Step one, look at the child. Pay attention, listen to what they have to say. Number two, after they’re finished, you’re going to use their words to describe what you understood. Step three, you’re going to ask your child if what you said is what they meant. You’re going to look and see if they agree with that.

Once you’ve reached this point, you can express your opinion. So, step four is, in a calm manner, state your thoughts on the subject. So you can express, “Kid, this is what I feel about it,” or, “This is what I think about it.”

Now, step five actually gives them the opportunity to do what you did initially. They must repeat what they heard. They have to affirm they are right or correct in the communication of what you shared with them. So, they’re going to do exactly what you did.

Now, notice you actually did it first. You did it first to help de-escalate their anxiety of not being heard. You’ve actually shown them how to do it and now it’s their turn. So, they should listen to what you are saying and then repeat back what they understood. That’s when you will do a full bodied nod yes or a full head shake no. That will clarify whether or not they’re being understood or not. So, that’s step five.

Step six, you’re going to come to a solution if possible. And then if not, you go back and you can repeat the steps of where the miscommunication is happening.

Now these steps, they sound very simple. However, when you throw in emotion, and you throw in other things that are happening around you, it can become a little disjointed and a little difficult for you to apply, which is why role-playing is super important. You need to practice how to do this and you need to practice this often. Usually at a neutral time. The recommendation is when you’re first learning this skill, just start communicating about things that are fairly simple to do and then build from there to talk about other things.

(Instruction A):
Transcribe part of the passage about parent-child communication: begin at the words "Now, notice you" and stop after the words "miscommunication is happening.".
(Instruction B):
Answer these questions from the passage about parent-child communication:
(i) In step four, in what manner should the parent state their thoughts?
(ii) According to the passage, why does the parent do the repeating first?
(iii) At what kind of time does the passage say practice usually happens?
Rely only on the passage about parent-child communication.

(Data excerpt):

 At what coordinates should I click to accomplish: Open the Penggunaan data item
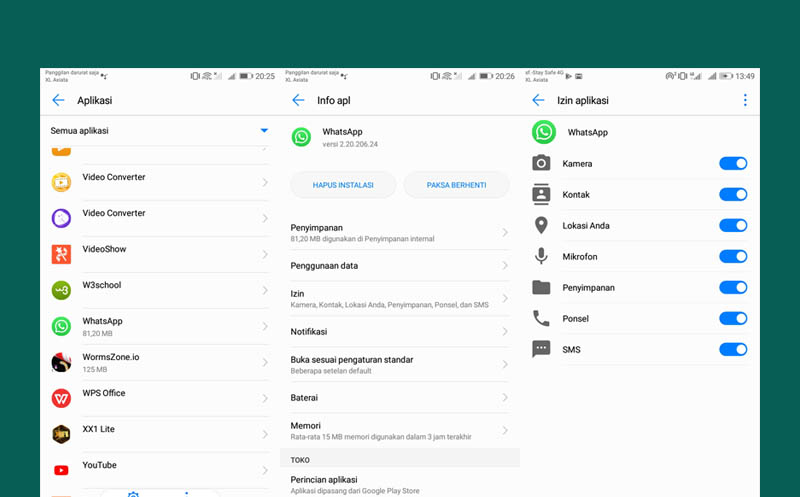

(Problem solution A):
Now, notice you actually did it first. You did it first to help de-escalate their anxiety of not being heard. You’ve actually shown them how to do it and now it’s their turn. So, they should listen to what you are saying and then repeat back what they understood. That’s when you will do a full bodied nod yes or a full head shake no. That will clarify whether or not they’re being understood or not. So, that’s step five.

Step six, you’re going to come to a solution if possible. And then if not, you go back and you can repeat the steps of where the miscommunication is happening.

(Problem solution B):
(i) In a calm manner.
(ii) To help de-escalate the child's anxiety of not being heard.
(iii) At a neutral time.